Trump collega i dazi a Hong Kong
Al di là delle convinzioni su Hong Kong, Trump tira dritto e conferma ai giornalisti l’imminente entrata in vigore delle tariffe: “Sono confermate. Anzi, a causa di quanto sto facendo avanti in ambito commerciale – ha detto il tycoon – a Hong Kong si sta mantenendo la calma”. Nonostante non vi siano certezze di quanto affermato da Trump, cioè che la “calma” di Hong Kong sia collegata alla mossa presidenziale dei dazi, pare che i negoziatori cinesi siano pronti a concludere un accordo. Trump lo ha ripetuto spesso: Pechino vuole sedersi a un tavolo e trattare. Dalla Casa Bianca filtra un certo scetticismo: alcuni funzionari non sono in grado di fornire dettagli ulteriori sui negoziati, né di confermare o smentire quanto sostenuto con insistenza dal presidente americano. In ogni caso, a partire da domani, primo settembre, scatterà sulla Cina la nuova mannaia preparata dagli Stati Uniti: il 10% su 300 miliardi di dollari di merci cinesi. La Cina ha ribattuto applicando tariffe su 75 miliardi di beni prodotti negli Usa, provocando la contro risposta di Trump, prevista per ottobre: aumento al 15% e 30% su 250 miliardi di dollari di merce.

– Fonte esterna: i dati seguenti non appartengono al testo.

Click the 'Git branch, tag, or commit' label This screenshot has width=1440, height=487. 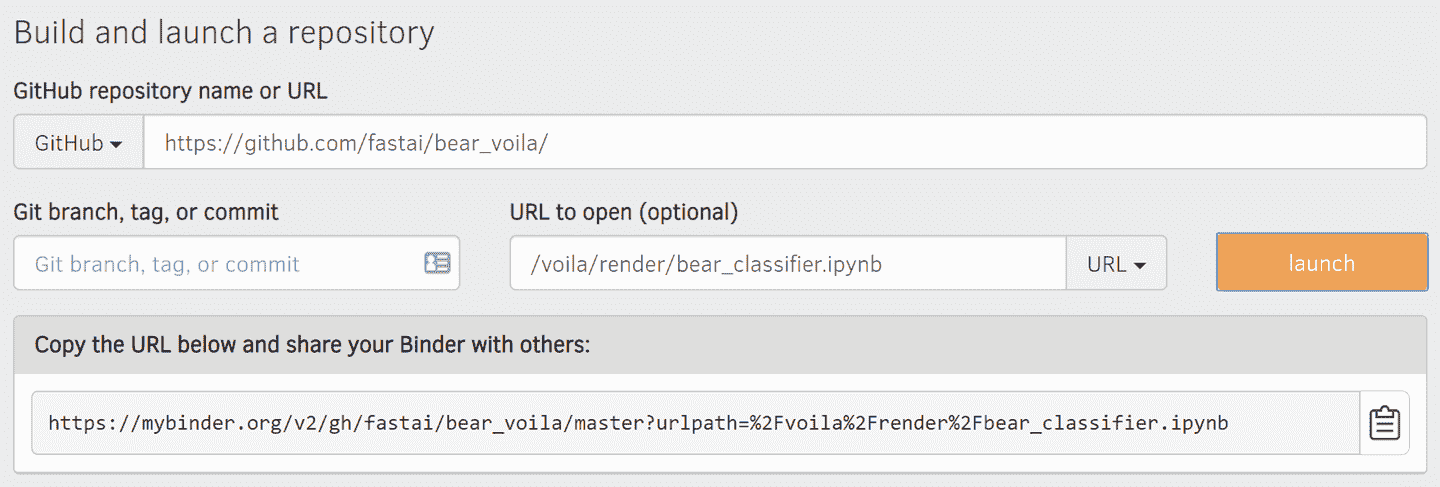pyautogui.click(x=146, y=212)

Usare Hong Kong come merce di scambio
Il comportamento della Cina, desiderosa di voler risolvere la disputa commerciale con gli Stati Uniti, non deve essere confuso con una presunta debolezza di Pechino. Il Dragone, secondo alcuni analisti, avrebbe intenzione di sciogliere i nodi nella sua agenda il più in fretta possibile non tanto perché impaurito dal pugno duro di Trump, ma perché desideroso di salvare la faccia in vista dei prossimi, importanti, appuntamenti. Il primo di ottobre la Cina celebrerà infatti il 70° anniversario della fondazione del paese, e i vertici del Partito vogliono arrivare all’appuntamento privi di ogni fardello che potrebbero minare la loro autorità di fronte al popolo. Secondo altri esperti, Hong Kong sarebbe invece una sorta di manna dal cielo per la Cina: le proteste scoppiate nell’ex colonia britannica potrebbero essere utilizzate da Pechino come merce di scambio con Washington. Nel dettaglio: i cinesi eviterebbero spargimenti di sangue e repressioni dei giovani manifestanti in cambio di un buon accordo commerciale con gli Stati Uniti. È una strategia subdola, ma potrebbe funzionare. Trump, nelle scorse ore e dopo l’arresto delle autorità hongkonghesi di alcuni attivisti, aveva esortato la Cina di agire con umanità.